Princess Diana once called them a “moving carpet” always by her mother-in-law’s side. Stubby, fluffy little dogs with a high-pitched bark, corgis were the late queen’s constant companions since she was a child. She owned nearly 30 throughout her life, and they enjoyed a life of privilege fit for a royal pet.
Elizabeth’s death last week has raised public concerns over who will care for her beloved dogs. Some speculate they will be sent off to live with other royal family members, while others say this task might be given to palace staff.
“One of the intriguing things people are wondering about at the funeral is whether a corgi is going to be present,” said Robert Lacey, royal historian and author. “The queen’s best friends were corgis, these short-legged, ill tempered beasts with a yap that doesn’t appeal to many people in Britain, but was absolutely crucial to the Queen.”
Elizabeth’s love for corgis began in 1933 when her father, King George VI, brought home a Pembroke Welsh corgi they named Dookie. Images of a young Elizabeth walking the dog outside their lavish London home would be the first among many to come over the decades.

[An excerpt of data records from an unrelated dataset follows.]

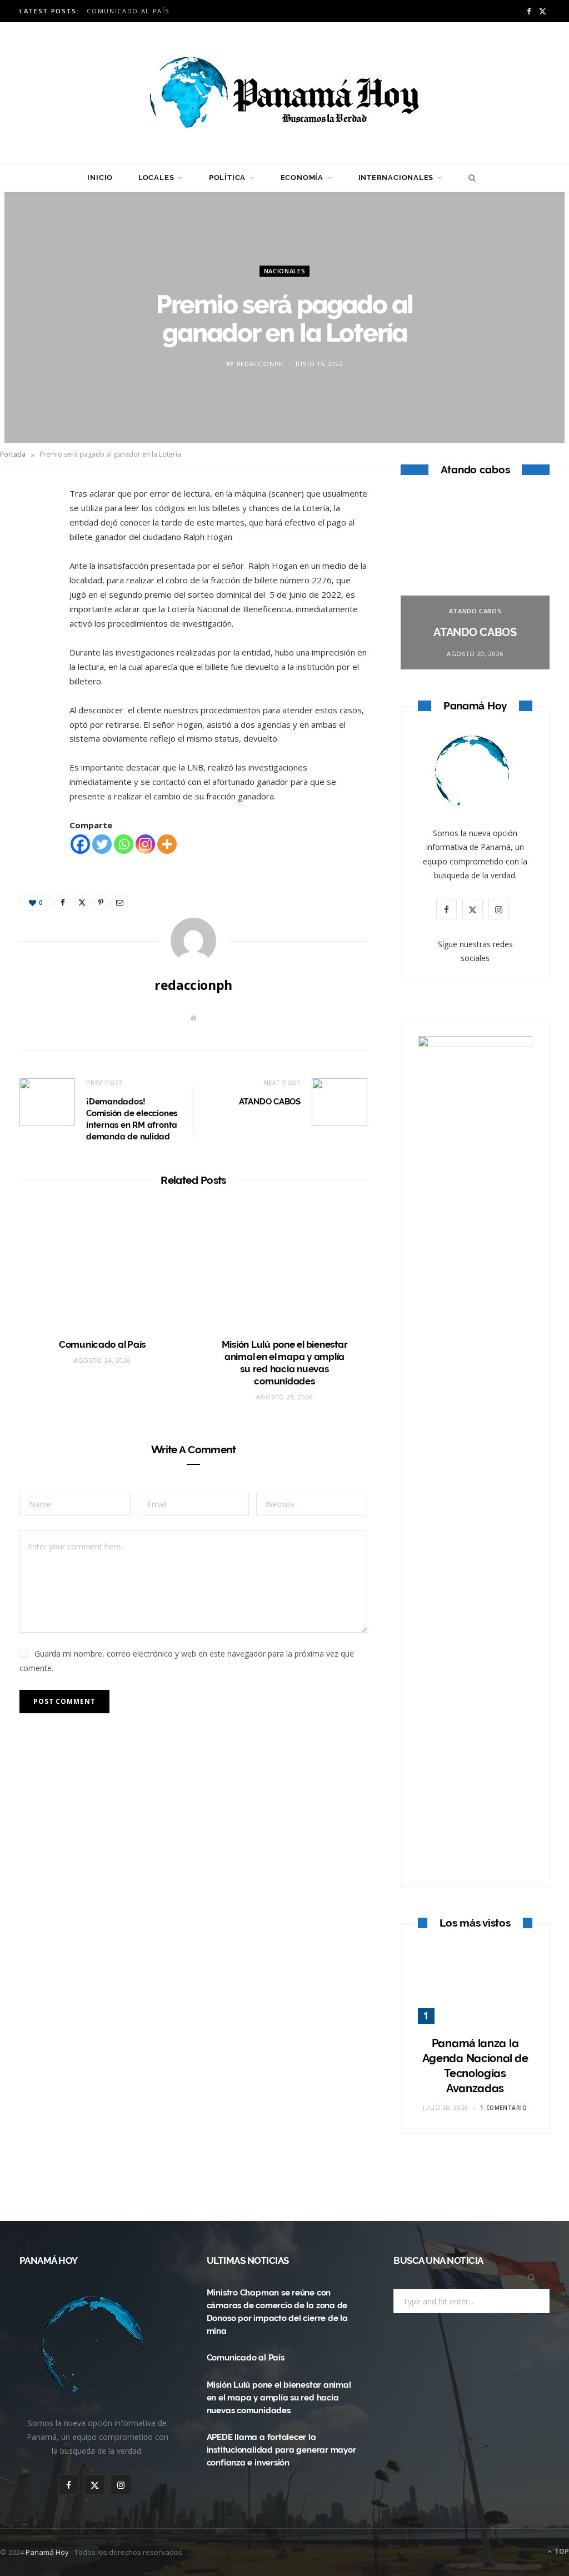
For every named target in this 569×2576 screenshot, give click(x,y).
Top (561, 2551)
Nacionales (285, 271)
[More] (167, 844)
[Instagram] (145, 844)
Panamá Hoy (47, 2552)
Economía (302, 177)
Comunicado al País (128, 11)
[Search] (469, 177)
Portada (13, 454)
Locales (156, 177)
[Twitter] (33, 560)
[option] (475, 581)
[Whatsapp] (123, 844)
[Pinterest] (33, 588)
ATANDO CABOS (270, 1102)
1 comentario (503, 2108)
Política (227, 177)
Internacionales (396, 177)
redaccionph (260, 364)
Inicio (100, 177)
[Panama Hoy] (284, 93)
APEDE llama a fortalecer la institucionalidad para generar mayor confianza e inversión (281, 2450)
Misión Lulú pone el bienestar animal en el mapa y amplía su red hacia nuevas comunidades (279, 2397)
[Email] (33, 616)
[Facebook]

When she was 18 she was given another and named it Susan, the first in a long line of corgis to come. Later there were dorgis — a dachshund and corgi crossbreed — owned by the queen. Eventually they came to accompany her in public appearances, and became part of her persona.
Throughout Elizabeth’s 70 years on the throne, the corgis were by her side, accompanying her on official tours, reportedly sleeping in their own room at Buckingham Palace with daily sheet changes, and occasionally nipping the ankles of the odd visitor or royal family member.
Three of them even appeared alongside the queen as she climbed into James Bond’s waiting helicopter in the spoof video that opened the 2012 Summer Olympics in London.
British author Penny Junor documented their feisty lives in a 2018 biography “All the Queen’s Corgis.”
She writes that Elizabeth walked and fed the dogs, chose their names and when they died, buried them with individual plaques. Care for the corgis had fallen largely on the queen’s trusted dressmaker and assistant Angela Kelly and her page Paul Whybrew.
The corgis were also present when the queen welcomed visitors at the palace, including distinguished statesmen and officials. When the conversation lulled, Elizabeth would often turn her attention to her dogs to fill the silence.
“She was also concerned about what would happen to her dogs when she is no longer around,” Junor wrote, noting that some royal family members did not share her fondness for the corgis.
After the death of her corgi Willow in 2018, it was reported that the queen would not be getting any more dogs.
But that changed during the illness of her late husband, Prince Philip, who died in 2021 at age 99. She turned once again to her beloved corgis for comfort. In the spring, on what would have been Philip’s 100th birthday this year, the queen was given another dog.
In addition to her human family, Elizabeth is survived by two corgis, a dorgi, and a cocker spaniel.